In der freien Schriftenreihe wurden in bisher 18 Heften Themen der Köhlerei, der Teerschwelerei, der Forstwirtschaft, des Bergbaus auf wissenschaftlicher Grundlage veröffentlicht. Weitere Hefte sind in Vorbereitung
Die Umsetzung der Unesco-Konvention zur Bewahrung des weltweiten immateriellen Kulturerbes aus dem Jahr 2003 hat inzwischen in vier europäischen Ländern zur öffentlichen Anerkennung unseres traditionellen Handwerkes geführt:
- 2011 wurde die 'Köhlerei' in das nationale Verzeichnis des immateriellen Kulturerbes in Österreich aufgenommen;
- 2012 fand das 'Köhlern im Entlebuch' Aufnahme in die Liste der lebendigen Kulturen in der Schweiz;
- 2012 wurde die Köhlerei ('Oglarstvo') in das nationale Verzeichnis des immateriellen Kulturerbes in Slowenien aufgenommen;
- 2014 erreichten 'Köhlerhandwerk und Teerschwelerei' (Trägergruppe: Europäischer Köhlerverband) den Eintrag in das erste bundesweite Verzeichnis des immateriellen Kulturerbes in Deutschland.
Mit der Anerkennung als immaterielles Kulturerbe hat sich der Europäische Köhlerverband auch verpflichtet, sich für den Erhalt der alten Technologien einzusetzen, damit auch nachfolgende Generationen in der Lage sein werden, das Handwerk zu beherrschen und weiterzugeben.
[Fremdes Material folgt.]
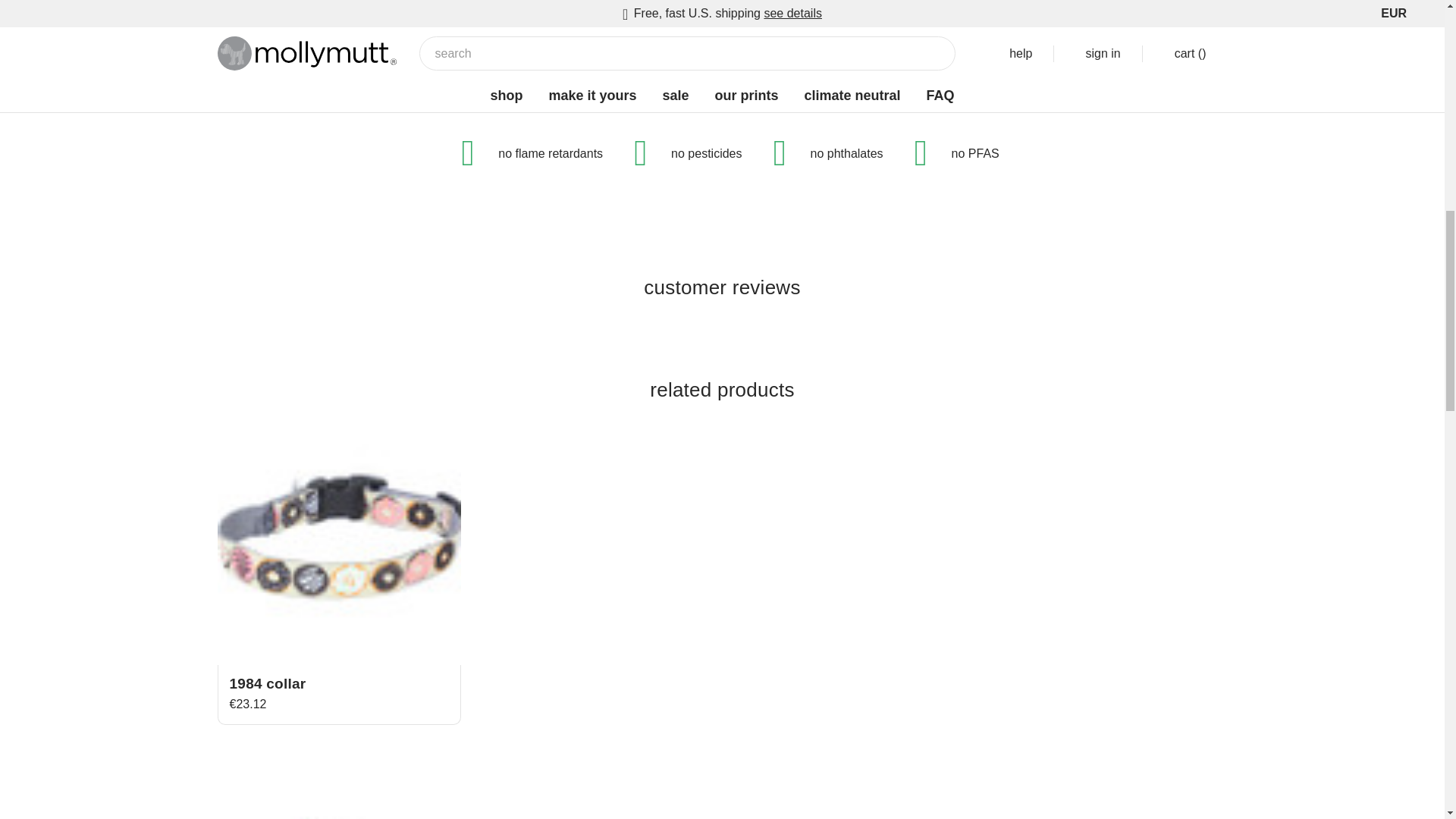
catch-22 lead (338, 781)
1984 collar (338, 543)
Given the description of an element on the screen output the (x, y) to click on. 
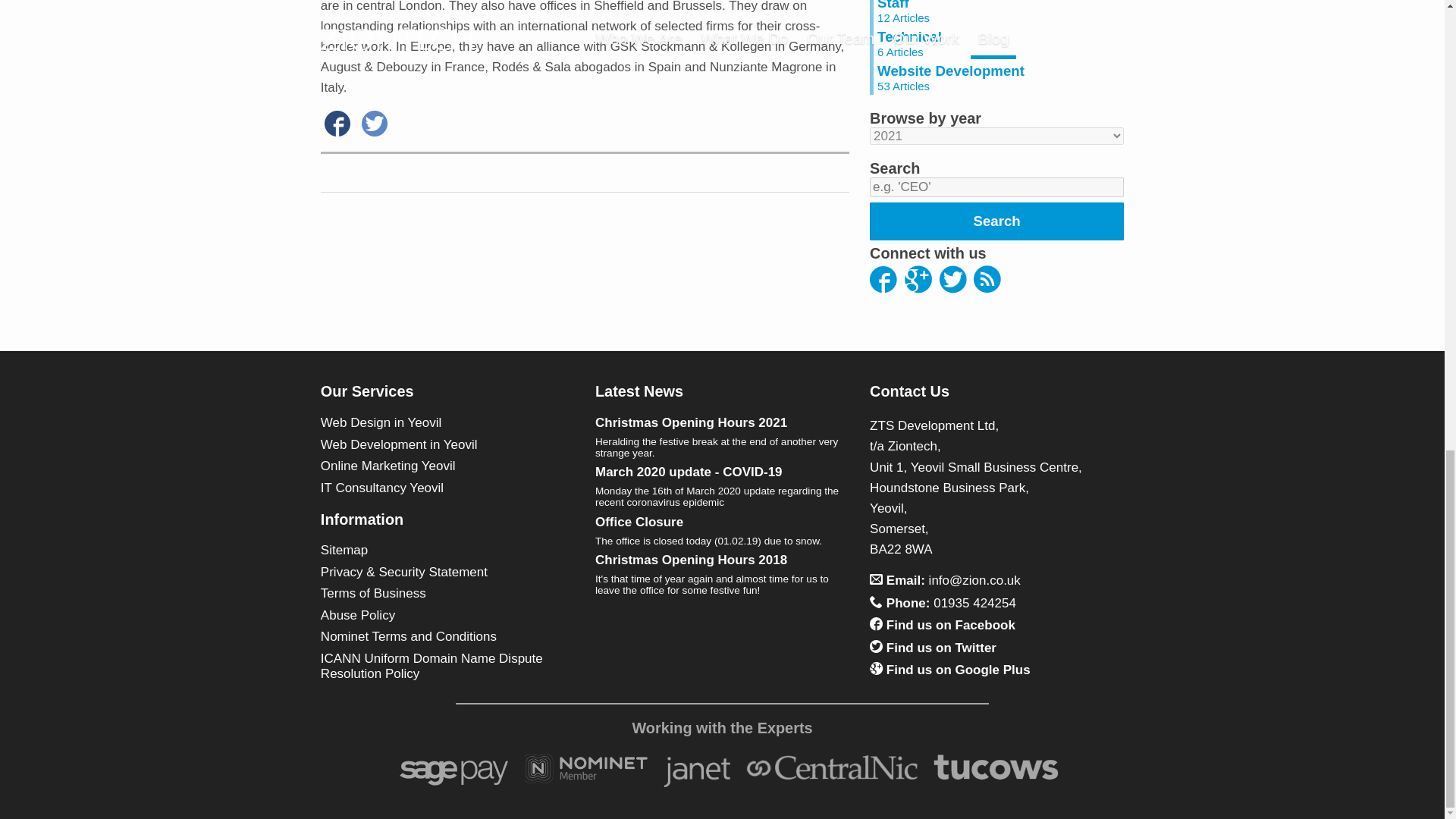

Das ist mehr als Brauchtumspflege! Denn inzwischen nutzt die Wissenschaft weltweit die alten Erkenntnisse des Köhlerhandwerkes, um die Energieprobleme der Menschheit anzugehen: Einsatzgebiete in der Produktion von Solarzellen, bei der Bodenverbesserung (Terra preta oder auch Terra carbonaria), in der Filtertechnik, in der Medizin usw. zeigen auf, dass ein altes Handwerk in neuen Zeiten immer wieder lebendig und zukunftsträchtig werden kann.